# Scraping Skills and Their Job Categories From Guru

In [1]:
# Scraping Libraries
from selenium import webdriver
from selenium.webdriver.support import expected_conditions as EC
from selenium.webdriver.common.by import By
from selenium.webdriver.support.ui import WebDriverWait 
import time
from bs4 import BeautifulSoup

# Data Management
import pandas as pd
import numpy as np

# SQL Import
from sqlalchemy import create_engine
from sqlalchemy_utils import database_exists, create_database
import psycopg2


### Defining Functions

In [2]:
def extract_category_paths():
    """
    This extracts all the first-level links to get deeper into the skill tree.
    """
    categories = driver.find_elements_by_xpath(
        '//*[@id="search-app"]/section/div/div[1]/div[2]/div[1]/div/div/div/div[2]/div/div[1]/div/div[2]/div/ul/li/label')
    del categories[0] # Removing "Any Category" Element
    return categories

In [3]:
def extract_subcategory_paths():
    """
    For a given category it will extract all the sub-category links (level 2)
    """
    subcategories = driver.find_elements_by_xpath(
    '//*[@id="search-app"]/section/div/div[1]/div[2]/div[1]/div/div/div/div[2]/div/div[2]/div/div[2]/div/ul/li/label')
    
    if len(subcategories) == 1:
        subcategories = ["NaN"]
    else:
        del subcategories[0] # Removing "Any Category" Element

    return subcategories

In [4]:
def extract_skills():
    """
    For a given category - subcategory grouping extract all the skills
    """
    
    skills = driver.find_elements_by_xpath(
    '//*[@id="search-app"]/section/div/div[1]/div[2]/div[1]/div/div/div/div[2]/div/div[3]/div/div[2]/div/ul/li')
    
    if len(skills) == 0:
        skills = ["NaN"]
    
    return skills

In [5]:
def make_skills_dataframe(c,sc,sk):
    """
    Creates a dataframe for each cat-subcat-skills list combo. Can then append all of these
    """
    categories = c.get_attribute('innerText')

    try:
        sub_categories = sc.get_attribute('innerText')
    except:
        sub_categories = sc
        
    try:
        skills = [item.get_attribute('innerText') for item in sk]
    except:
        skills = sk
        
    data = {'Category': categories, 'Subcategory': sub_categories, 'Skills': skills}
    data_frame = pd.DataFrame(data)
    return data_frame

In [6]:
def add_table_to_db(dataframe,table_name):
    """
    Adds the data to a new table (details_table) in freelance_db.
    
    """
    # Try to figure out how to put these into a config file later.
    dbname = 'freelance_db'
    username = 'Metaverse'
    pswd = 'arcifice91'
    
    # Connect to the database
    engine = create_engine('postgresql://%s:%s@localhost/%s'%(username,pswd,dbname))
    print('postgresql://%s:%s@localhost/%s'%(username,pswd,dbname))

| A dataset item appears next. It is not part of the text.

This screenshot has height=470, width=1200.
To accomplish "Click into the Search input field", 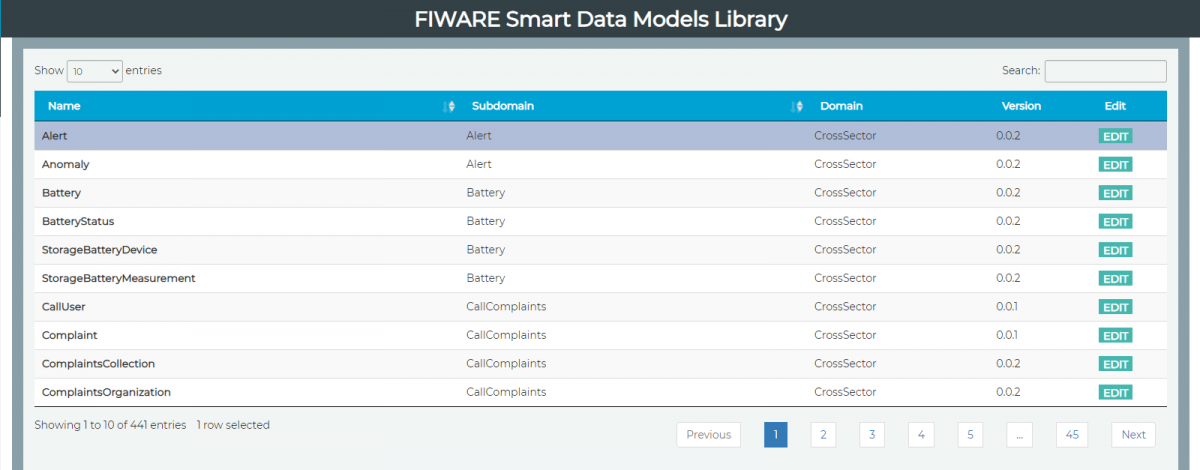I will click(x=1105, y=71).
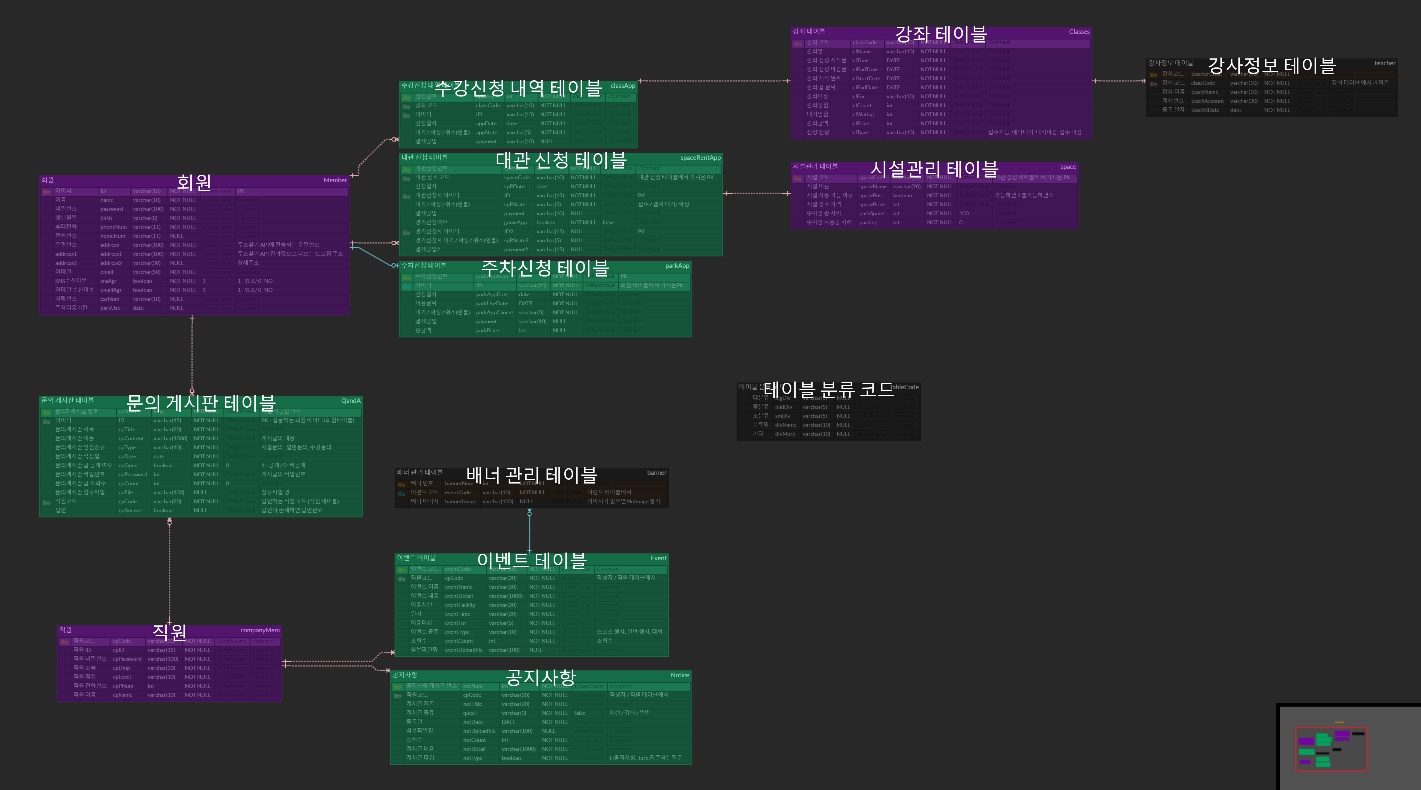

    ## insert data into database from Python (proof of concept - this won't be useful for big data, of course)
    ## df is any pandas dataframe 
    dataframe.to_sql(table_name, engine, if_exists='replace')
    
    print("Added data to %s"%(dbname))

### Putting it all together

In [7]:
driver = webdriver.Firefox()
driver.get("https://www.guru.com/d/jobs/")
driver.find_element_by_xpath('/html/body/form/main/main/section/div/div[1]/div[2]/div[1]/div/button').click()

categories = extract_category_paths()
 
for j, val in enumerate(categories):

    val.click()
    time.sleep(0.5)
    sub_categories = extract_subcategory_paths()

    for k, sub_val in enumerate(sub_categories):
        
        try:
            sub_val.click()
            time.sleep(0.5)
        except:
            sub_val = ["NaN"]
            
        try:
            skills = extract_skills()
        except:
            skills = ["NaN"]

                    
        if (k == 0) & (j == 0):
            print("Made initial data")
            dt = make_skills_dataframe(val, 
                                       sub_val, 
                                       skills)
        else:
            tmp = make_skills_dataframe(val,
                                        sub_val,
                                        skills)
            dt = dt.append(tmp)

driver.close()

Made initial data


### Exporting to SQL Database

In [13]:
# add_table_to_db(dt,"skills_categories_table")

postgresql://Metaverse:arcifice91@localhost/freelance_db
Added data to freelance_db